● **Your instructions**
Put the items from the line with "Save the record" up to and including the line with "point(136,5)" into a Markdown table with the columns No. and Line, one row per line and blank lines left out.

● **Supplied data**
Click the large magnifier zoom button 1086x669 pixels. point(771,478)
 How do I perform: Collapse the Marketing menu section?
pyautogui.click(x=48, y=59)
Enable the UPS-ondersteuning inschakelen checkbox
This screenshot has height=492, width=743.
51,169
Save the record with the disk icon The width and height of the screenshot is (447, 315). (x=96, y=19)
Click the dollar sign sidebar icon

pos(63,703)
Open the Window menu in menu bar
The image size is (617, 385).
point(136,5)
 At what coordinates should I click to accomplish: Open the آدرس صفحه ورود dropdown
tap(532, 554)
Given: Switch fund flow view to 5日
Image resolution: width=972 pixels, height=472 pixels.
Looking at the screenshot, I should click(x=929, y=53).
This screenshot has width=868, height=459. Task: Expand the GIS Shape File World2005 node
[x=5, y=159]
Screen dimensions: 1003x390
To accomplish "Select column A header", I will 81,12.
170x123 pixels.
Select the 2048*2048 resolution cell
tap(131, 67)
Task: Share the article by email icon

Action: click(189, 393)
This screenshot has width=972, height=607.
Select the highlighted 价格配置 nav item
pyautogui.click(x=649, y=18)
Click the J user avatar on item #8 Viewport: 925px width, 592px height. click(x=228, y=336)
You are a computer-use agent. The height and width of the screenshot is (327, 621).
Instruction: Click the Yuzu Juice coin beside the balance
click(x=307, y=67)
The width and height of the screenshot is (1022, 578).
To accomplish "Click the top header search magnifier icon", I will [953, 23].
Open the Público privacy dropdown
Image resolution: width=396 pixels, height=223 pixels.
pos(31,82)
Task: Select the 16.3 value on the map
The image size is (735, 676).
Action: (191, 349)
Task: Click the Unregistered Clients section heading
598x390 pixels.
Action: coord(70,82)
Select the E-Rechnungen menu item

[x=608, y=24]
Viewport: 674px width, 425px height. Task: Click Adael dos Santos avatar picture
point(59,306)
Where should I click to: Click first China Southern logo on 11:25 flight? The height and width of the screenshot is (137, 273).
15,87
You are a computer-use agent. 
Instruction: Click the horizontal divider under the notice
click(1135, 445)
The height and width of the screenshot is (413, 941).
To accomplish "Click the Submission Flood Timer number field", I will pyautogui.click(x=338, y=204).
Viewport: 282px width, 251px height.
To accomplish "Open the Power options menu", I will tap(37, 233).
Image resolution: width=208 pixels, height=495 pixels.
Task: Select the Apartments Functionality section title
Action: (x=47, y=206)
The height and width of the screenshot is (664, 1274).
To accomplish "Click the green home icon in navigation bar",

● **Exercise answer**
| No. | Line |
|---|---|
| 1 | Save the record with the disk icon The width and height of the screenshot is (447, 315). (x=96, y=19) |
| 2 | Click the dollar sign sidebar icon |
| 3 | pos(63,703) |
| 4 | Open the Window menu in menu bar |
| 5 | The image size is (617, 385). |
| 6 | point(136,5) |